Although the cases dealing with appeals (as distinct from further hearings) frequently refer to discernment of "error", that term has no precise meaning. It refers broadly to the satisfaction of the appellate judge that the trial judge was "wrong and should be corrected." [38] Put negatively, it means that the judgment of the trial judge will not be set aside unless the appellate judge is satisfied that the judgment is wrong. How that state of satisfaction is achieved will depend upon a range of factors. [39] Indeed, a miscarriage of justice warranting intervention may occur in the absence of "error" in the ordinary meaning of that term. [40]
In considering the nature of the exercise to be undertaken by this Court, it is permissible to have regard to the errors sought to be identified in the District Court and the issues thereby raised for consideration by the primary judge. In short, with possible exceptions which need not be considered, it is not open to the applicant to allege a failure on the part of the District Court to exercise its jurisdiction by reference to challenges to the Local Court judgment which were not raised in the District Court.
Two further matters, one of principle and one of practice, should be noted. With respect to principle, in circumstances where the Court of Criminal Appeal was required to consider for itself whether the evidence supported a verdict of guilty, SKA v The Queen, [41] Simpson J declined to view a video of the complainant's evidence-in-chief on the basis that to do so might create an imbalanced impression as the court would not be viewing the evidence of other witnesses, nor indeed the cross-examination of the complainant. [42] In the High Court, a ground alleging error in that constrained approach was rejected. [43] Although the District Court judge did watch the videos, that exercise did not assist him in identifying error on the part of the magistrate. [44]
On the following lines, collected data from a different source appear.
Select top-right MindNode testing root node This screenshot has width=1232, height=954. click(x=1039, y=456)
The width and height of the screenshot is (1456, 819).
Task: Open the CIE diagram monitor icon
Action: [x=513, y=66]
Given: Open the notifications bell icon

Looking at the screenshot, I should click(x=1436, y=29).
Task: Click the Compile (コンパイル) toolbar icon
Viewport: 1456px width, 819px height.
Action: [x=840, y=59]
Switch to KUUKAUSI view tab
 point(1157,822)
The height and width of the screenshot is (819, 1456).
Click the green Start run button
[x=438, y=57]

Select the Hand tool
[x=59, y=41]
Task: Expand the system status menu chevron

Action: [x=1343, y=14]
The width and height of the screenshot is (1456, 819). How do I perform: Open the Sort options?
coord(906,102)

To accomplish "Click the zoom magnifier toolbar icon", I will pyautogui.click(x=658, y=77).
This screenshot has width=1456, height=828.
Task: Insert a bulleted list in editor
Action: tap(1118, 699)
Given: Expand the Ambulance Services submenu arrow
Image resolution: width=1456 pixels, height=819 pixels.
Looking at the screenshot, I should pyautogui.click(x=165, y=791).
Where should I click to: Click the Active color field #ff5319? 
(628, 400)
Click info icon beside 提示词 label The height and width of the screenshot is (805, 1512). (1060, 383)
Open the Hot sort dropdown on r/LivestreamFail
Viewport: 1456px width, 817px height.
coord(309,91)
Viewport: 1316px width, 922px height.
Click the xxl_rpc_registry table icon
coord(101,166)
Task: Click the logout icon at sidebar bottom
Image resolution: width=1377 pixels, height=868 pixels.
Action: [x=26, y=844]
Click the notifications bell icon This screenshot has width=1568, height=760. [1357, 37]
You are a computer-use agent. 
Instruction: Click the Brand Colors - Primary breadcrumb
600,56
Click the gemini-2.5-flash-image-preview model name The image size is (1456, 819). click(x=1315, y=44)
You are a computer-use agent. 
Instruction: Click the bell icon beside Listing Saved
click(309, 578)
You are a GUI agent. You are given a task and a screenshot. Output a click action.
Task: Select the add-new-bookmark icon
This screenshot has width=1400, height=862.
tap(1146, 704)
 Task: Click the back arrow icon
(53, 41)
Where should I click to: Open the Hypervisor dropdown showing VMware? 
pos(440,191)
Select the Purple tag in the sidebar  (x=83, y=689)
The issue of practice concerns the standard notice used to commence an appeal to the District Court from the Local Court. No standard form is prescribed, but one is supplied by the Court. For an appeal against conviction, the notice effectively requires that the appellant mark a box giving as the reason, "I am not guilty". That would be appropriate for a fresh hearing, but not for an appeal by way of rehearing. Arguably, the form itself does not comply with s 14(2) of the Appeal and Review Act which requires the notice to state "the general grounds of appeal." That statutory language implies the need to state, at least in general terms, some basis upon which the magistrate is thought to have erred.